§ **About this task**:
The entries that follow include a run beginning at the line with "(Ukraine) (62, 1628)" and ending at the line with "UAHosting (58, 2346)"; restate that run word for word and leave the rest out.
[Provided material]
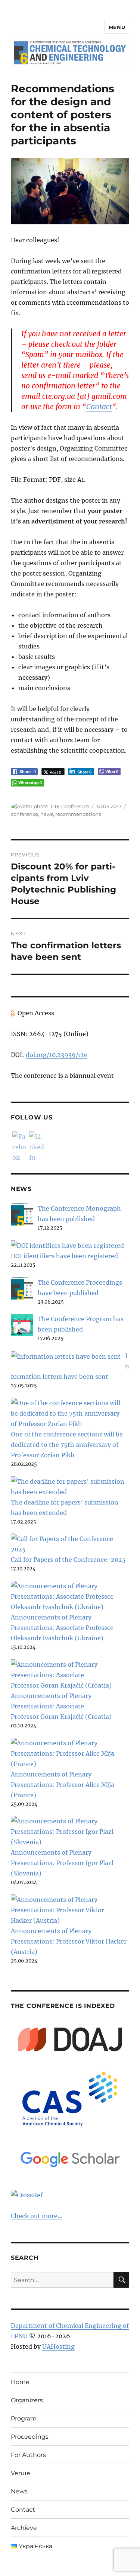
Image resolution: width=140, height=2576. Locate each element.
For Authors (28, 2454)
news (46, 814)
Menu (117, 27)
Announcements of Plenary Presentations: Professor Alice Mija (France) (62, 1785)
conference (24, 814)
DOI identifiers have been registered (64, 1256)
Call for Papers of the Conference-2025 (68, 1559)
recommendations (78, 814)
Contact (99, 406)
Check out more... (36, 2216)
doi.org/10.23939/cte (56, 1054)
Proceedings (30, 2436)
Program (24, 2418)
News (19, 2491)
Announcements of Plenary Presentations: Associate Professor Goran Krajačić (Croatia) (61, 1706)
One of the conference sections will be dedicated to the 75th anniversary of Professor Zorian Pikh (67, 1444)
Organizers (27, 2400)
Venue (20, 2473)
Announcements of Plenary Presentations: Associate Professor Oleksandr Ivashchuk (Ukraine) (62, 1628)
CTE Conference (70, 806)
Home (20, 2382)
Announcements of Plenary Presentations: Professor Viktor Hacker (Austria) (69, 1941)
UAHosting (58, 2346)
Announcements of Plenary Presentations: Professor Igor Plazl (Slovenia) (62, 1863)
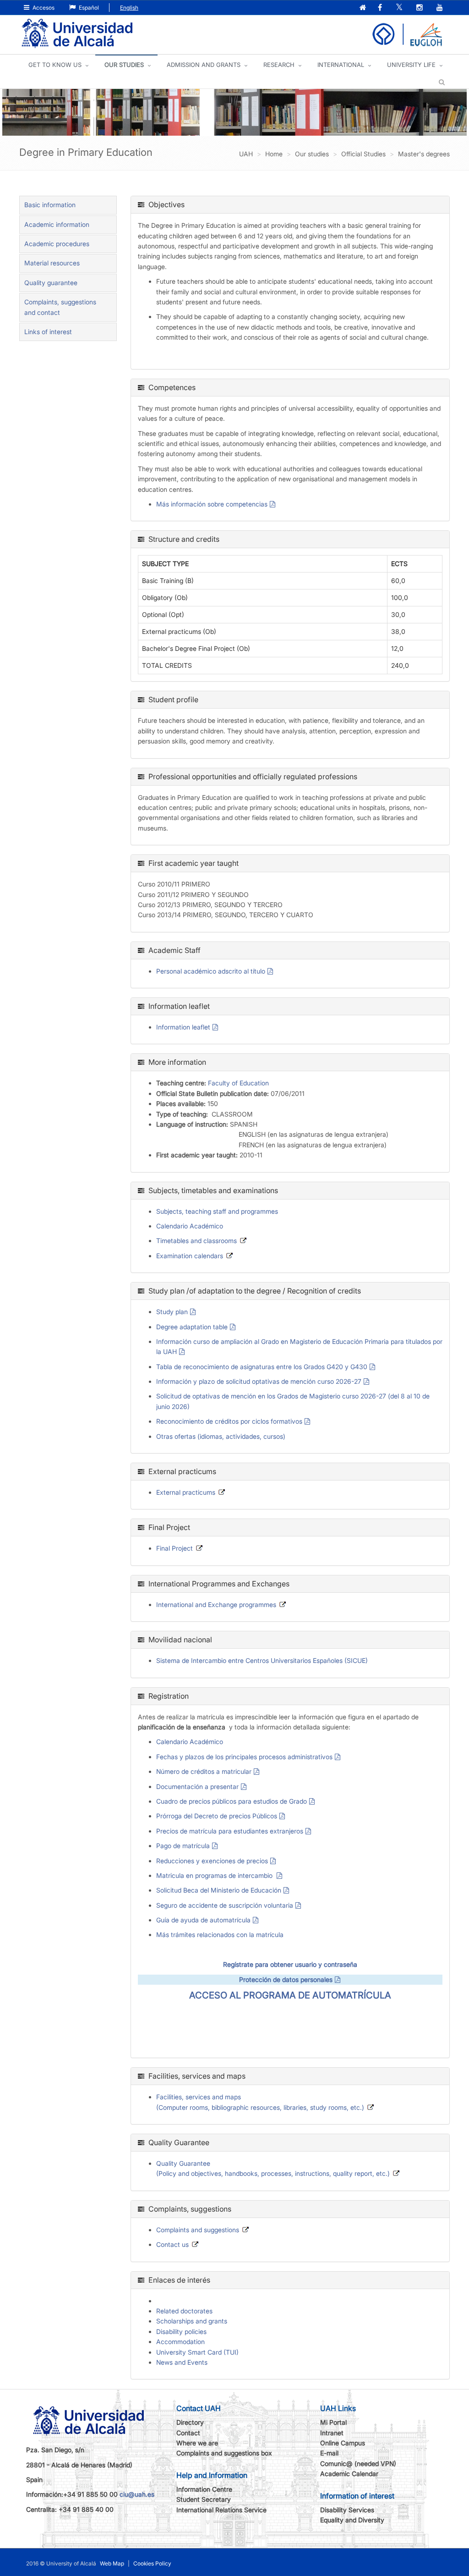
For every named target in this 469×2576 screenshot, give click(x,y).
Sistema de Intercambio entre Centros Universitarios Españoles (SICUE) (262, 1660)
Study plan (172, 1312)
[/Provided material]
§ **Exercise answer**:
Announcements of Plenary Presentations: Associate Professor Oleksandr Ivashchuk (Ukraine) (62, 1628)
CTE Conference (70, 806)
Home (20, 2382)
Announcements of Plenary Presentations: Professor Viktor Hacker (Austria) (69, 1941)
UAHosting (58, 2346)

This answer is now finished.